Peut être parce que:

 *BENJI wrote:*   

> Au cours de mes recherches je viens de tomber sur cette pages qui a mon sens résume bien toute la subtilité d'encoder en AVI un enregistrement tnt !
> 
> http://www.avidemux.org/admWiki/doku.php?id=tutorial:editing_mpeg_capture

 

C'est confirmé cette histoire de désynchro systématique et graduelle en cas de flux non parfait?

----------

## BENJI

Salut à tous je viens de faire mon premier essai avec avidemux.

Premièrement comme indiqué dans le guide en ligne de avidemux que j'ai cité plus haut j'ai passé mon enregistrement dans ProjectX :

C'est pas sorcier

```
projectx mon_enregistrement_TNT.mpg
```

En sortie il m'a rendu un fichier audio, un fichier vidéo et un fichier log dont un extrait ici décrit les caractéristiques de l'enregistrement.

```
FileSegments:

* (0) /mnt/oasis/TNT_conversion/Mon_voisin_totoro/0421_143502_DVB-T_Mon_voisin_totoro.mpg

second. Files:

* ---

+> Input File 0:  '/mnt/oasis/TNT_conversion/Mon_voisin_totoro/0421_143502_DVB-T_Mon_voisin_totoro.mpg' (3,273,794,080 bytes)

-> Filetype is MPEG-2 PS/SS (PES Container)

-> demux

-> found PES-ID 0xC0 (MPEG Audio) @ 2062

-> found PES-ID 0xE0 (MPEG Video) @ 3818

-> video basics: 720*576 @ 25fps @ 0.7031 (16:9) @ 15000000bps, vbvBuffer 112

-> starting export of video data @ GOP# 0

!> dropping useless B-Frames @ GOP# 0 / new Timecode 00:00:00.000

++> Mpg Video: PID 0x0000 / PesID 0xE0 / SubID 0x00 :

-> Video: fr-ct-1p-cg-og-dg -> 165010-1-0-7450-0-0

-> Video length: 165010 frames @ 01:50:00.400

-> GOP summary: min. 18, max. 60 fields; contains interlaced & progressive frames

-> avg. nom. bitrate 3711336bps (min/max: 1602800/7751600)

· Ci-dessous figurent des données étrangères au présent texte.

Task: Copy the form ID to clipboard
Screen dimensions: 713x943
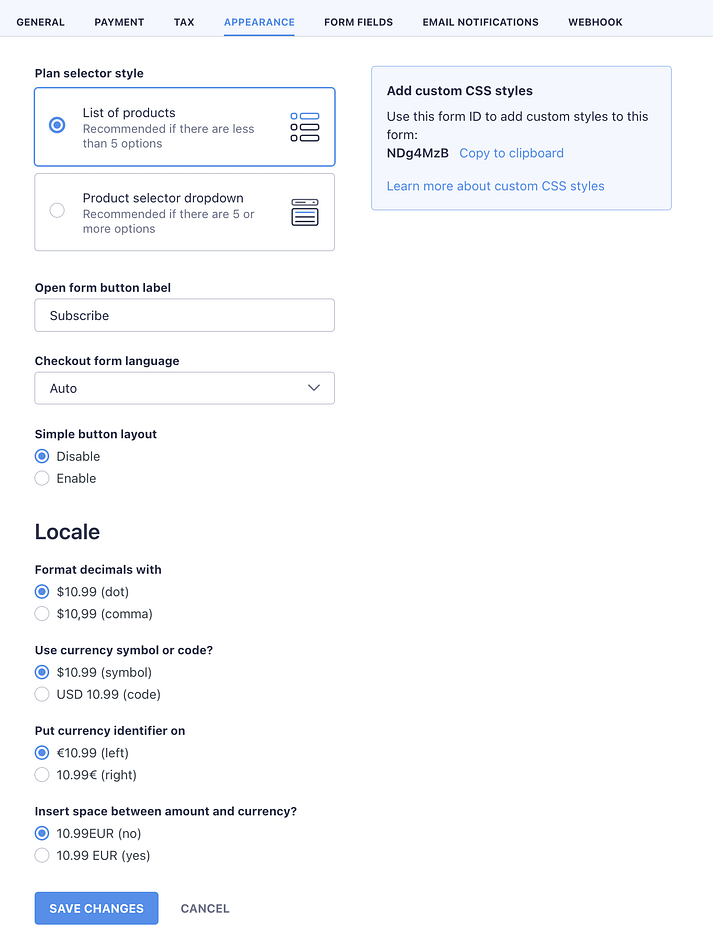Action: [511, 153]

-> set first sequenceheader bitrate to 7751600bps

---> new File: /mnt/oasis/TNT_conversion/Mon_voisin_totoro/0421_143502_DVB-T_Mon_voisin_totoro.m2v

++> Mpg Audio: PID 0x0000 / PesID 0xC0 / SubID 0x00 :

-> check CRC of AC-3 / MPEG-Audio L1,2

-> remove CRC in MPEG-Audio L1,2

-> add frames

-> Audio PTS: first packet 00:00:00.800, last packet 01:50:01.904

-> Video PTS: start 1.GOP 00:00:00.997, end last GOP 01:50:01.397

-> adjusting audio at video-timeline

-> src_audio: MPEG-1, Layer2, 48000Hz, jstereo, 192kbps, CRC @ 00:00:00.000

audio frames: wri-pre-skip-ins-add 275017-0-0-0-0 @ 01:50:00.408 done...

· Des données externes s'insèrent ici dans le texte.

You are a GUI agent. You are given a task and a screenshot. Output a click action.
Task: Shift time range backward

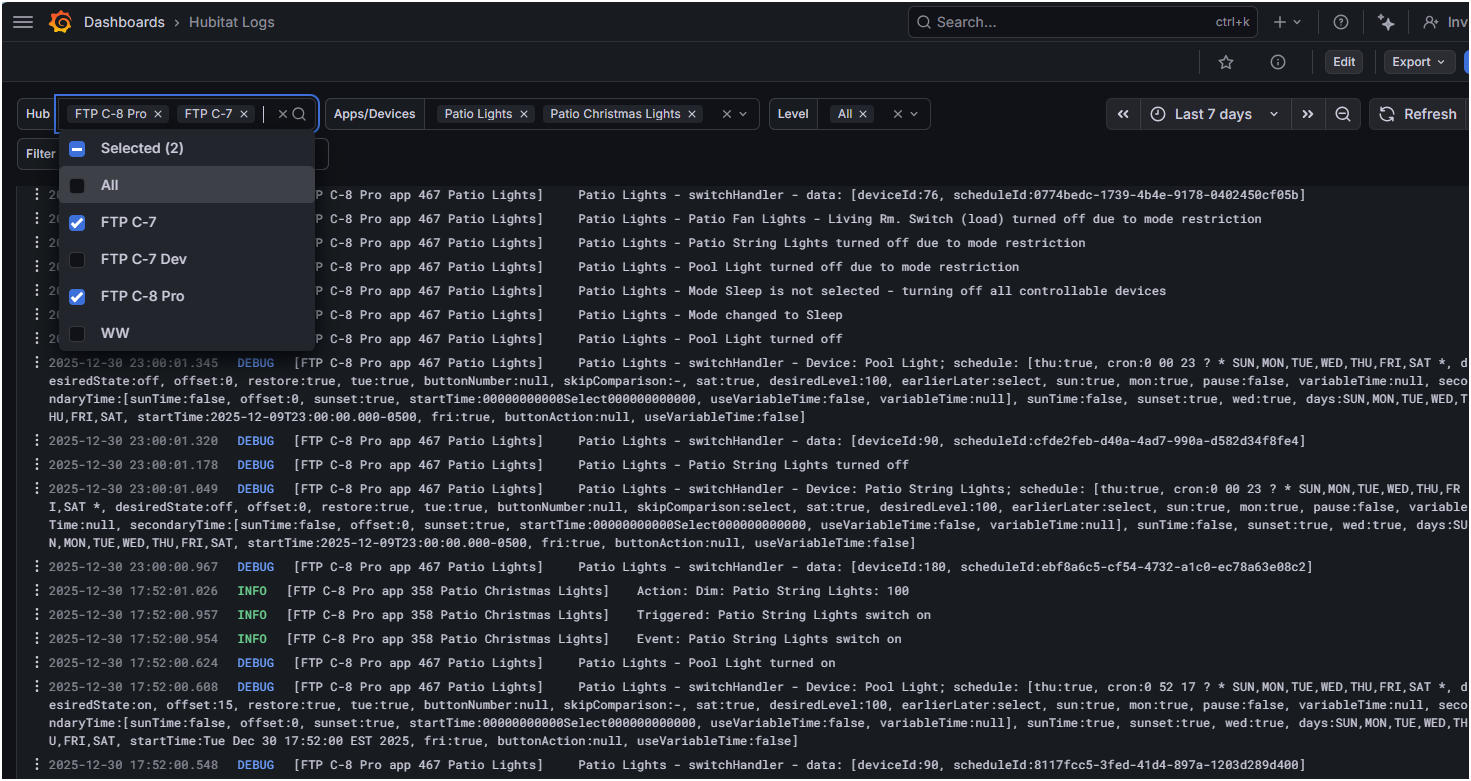1123,114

---> new File: '/mnt/oasis/TNT_conversion/Mon_voisin_totoro/0421_143502_DVB-T_Mon_voisin_totoro.mp2'

summary of created media files:

.Video (m2v):   165010 Frames   01:50:00.400      '/mnt/oasis/TNT_conversion/Mon_voisin_totoro/0421_143502_DVB-T_Mon_voisin_totoro.m2v'

Audio 00 (mp2):   275017 Frames   01:50:00.408   0-0-0-0   '/mnt/oasis/TNT_conversion/Mon_voisin_totoro/0421_143502_DVB-T_Mon_voisin_totoro.mp2'

=> 3,220,448,235 bytes written...

-> we have 1 warnings/errors.
```

J'ai ensuite remultiplexé l'audio et la vidéo

```
mplex -f 3 -o output_file.mpg source_video.m2v source_audio.mp2
```

J'ai lancé avidemux et ouvert dedans output_file.mpg (=la vidéo sans erreur).

Première surprise : avidemux demande avant de charger la vidéo si je veux l'indexer ?

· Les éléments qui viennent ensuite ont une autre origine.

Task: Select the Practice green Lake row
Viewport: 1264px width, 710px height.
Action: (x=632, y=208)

Qu'est-ce que c'est que cette question ? J'espère au moins qu'il ne refait pas ce que je viens de faire avec ProjectX ?

 :Arrow:  Est-ce que l'étape ProjectX reste nécessaire du coup  :Question: 

Bon, ensuite j'ai fait la brute pour la configuration de avidemux :

- video j'ai mis xvid, je n'ai pas touché à "configure" ni à "filter",

- audio j'ai laissé copy

- format AVI

- j'ai mis un marqueur A puis B pour faire un test rapide sur un extrait de la vidéo.

Bilan :

 :Arrow:  l'image est déformée (étirée vers le haut), en fait l'enregistrement l'est aussi,

 :Arrow:  l'image est entrelacée (des lignes apparaissent autour des personnes dès que l'action s'accélère).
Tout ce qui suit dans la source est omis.